▸ **Your assignment**
Which lines below include "Open"? Copy them all.

▸ **Data in this exercise**
****
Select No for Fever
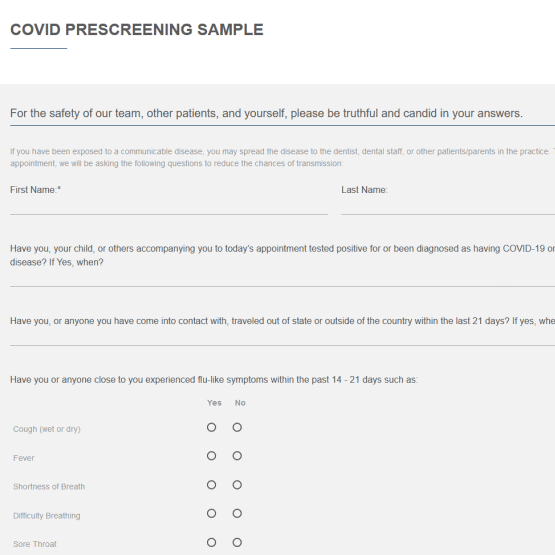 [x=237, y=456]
****
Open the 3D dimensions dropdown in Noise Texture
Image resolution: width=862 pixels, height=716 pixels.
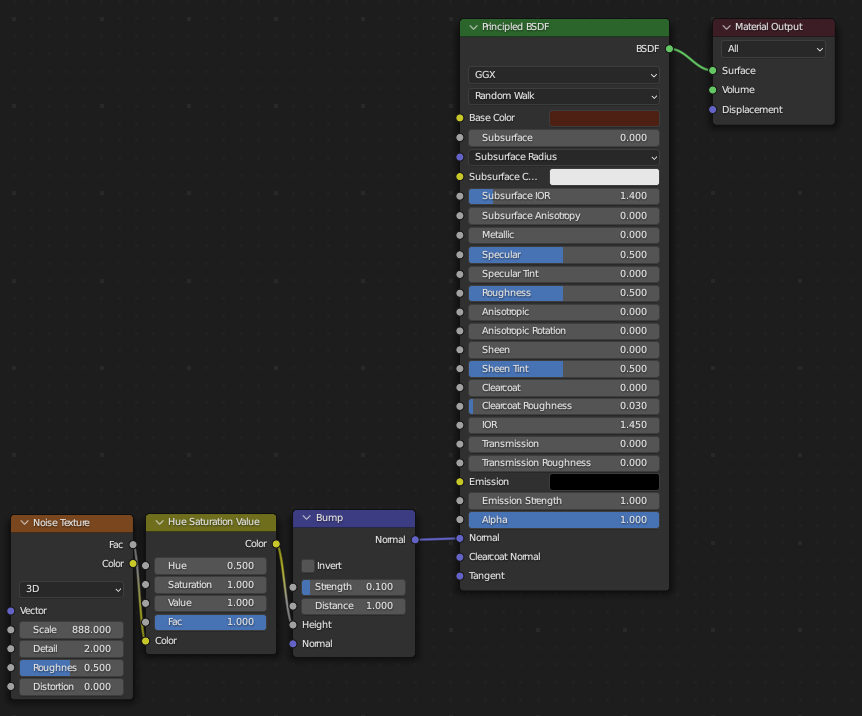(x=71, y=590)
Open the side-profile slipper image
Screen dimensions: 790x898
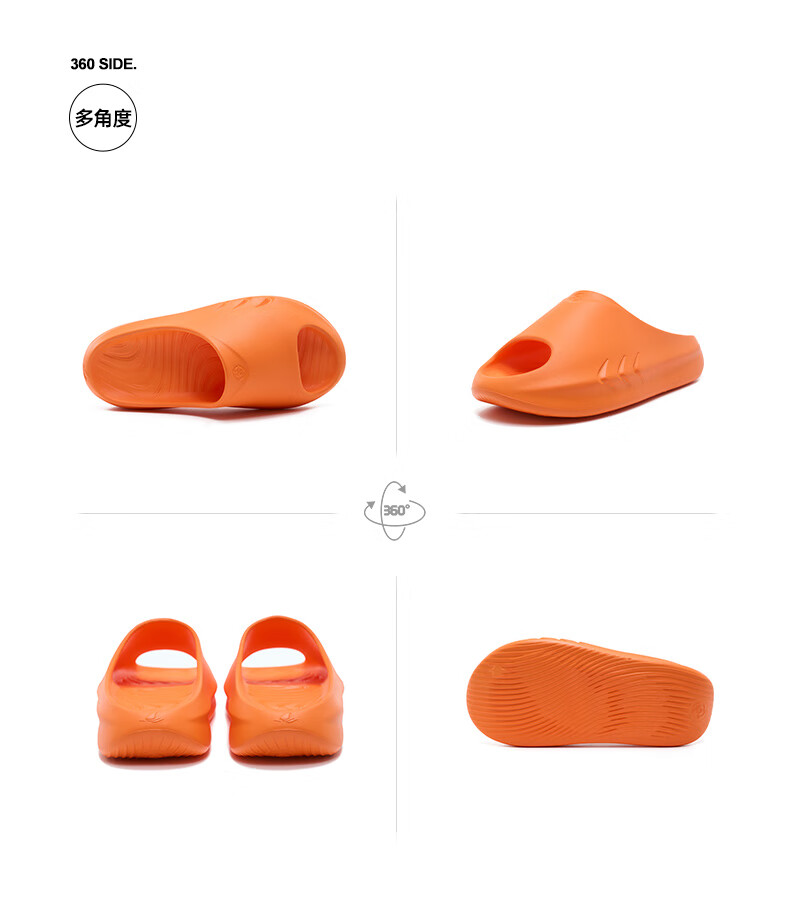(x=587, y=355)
****
▸ **Output for this task**
Open the 3D dimensions dropdown in Noise Texture
Open the side-profile slipper image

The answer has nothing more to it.